“Mortgage rates have dropped more than 50 basis points since the Federal Reserve slashed its target federal funds rate to a range of zero percent to 0.25 percent Dec. 16. With no change in the rate at today’s meeting, there should be no impact on mortgage rates.
However, a separate Fed action — the gradual, ongoing purchase of $1.25 trillion in mortgage-backed securities — deserves credit for plunging mortgage rates, says Bob Walters, chief economist at Quicken Loans.
“It’s 100 percent related to mortgage-backed securities,” Walters says.
Mortgage rates began dropping shortly after the Fed announced Nov. 25, 2008, it would purchase $500 billion in mortgage-backed securities. On March 18, the Fed signaled it would buy an additional $750 billion in these securities.
The Fed is snapping up mortgage-backed securities in an attempt to drive mortgage rates lower and jump-start the nation’s housing market.
As a result of these lower rates, mortgage refinancing activity has soared recently. Applications for new home purchases also have increased in recent weeks, although at a relatively modest pace.

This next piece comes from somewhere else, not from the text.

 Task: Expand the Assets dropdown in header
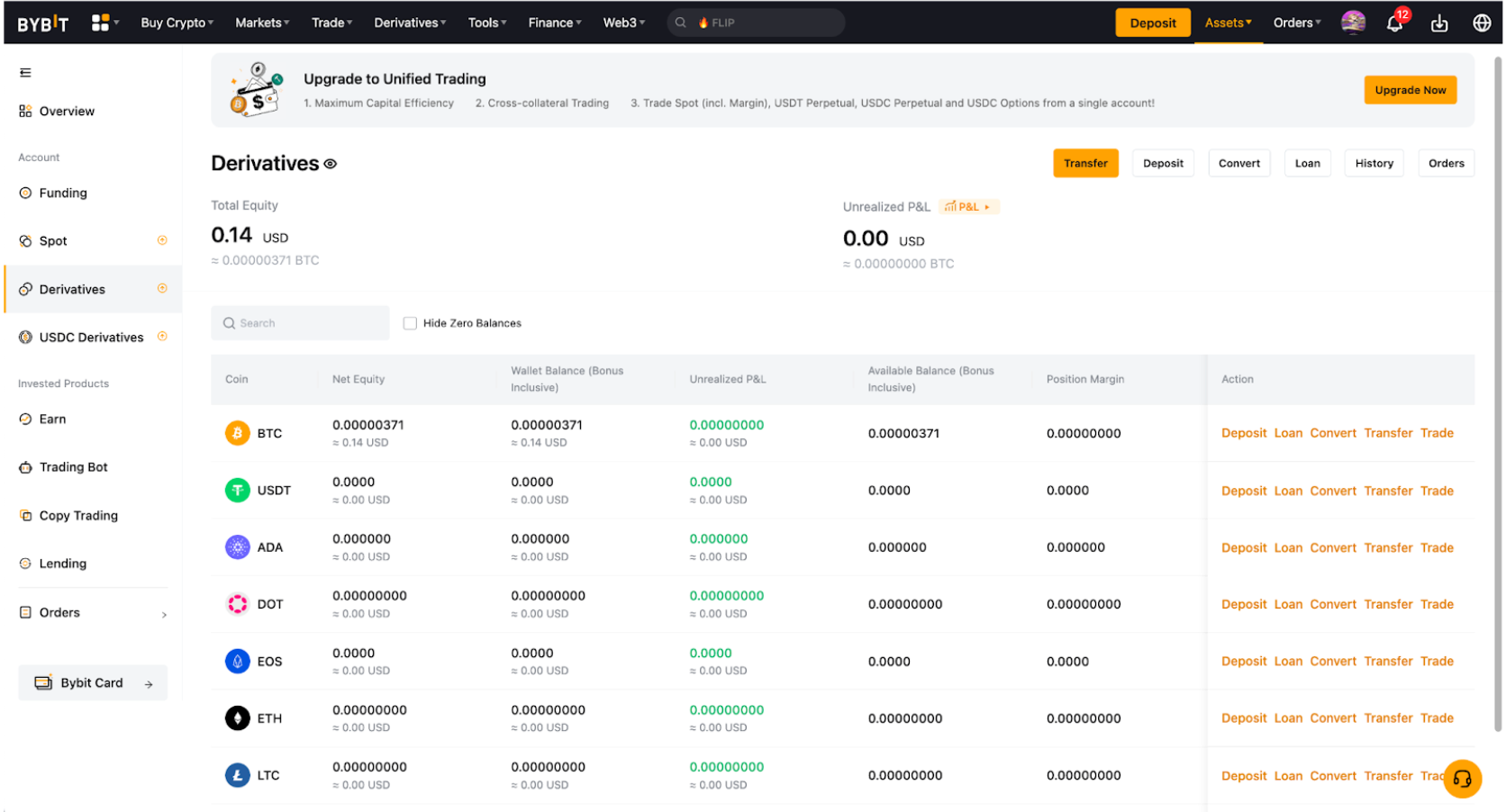coord(1228,23)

Walters believes mortgage rates will stay in their present range for a while. But he’s urging people to take advantage of today’s low borrowing costs rather than hoping rates will sink further.
“The economy always surprises us, and one day we’re going to get some off-the-charts number to the good side,” he says. “And all of sudden the stock market will rally and bonds will sell off and interest rates will go up.”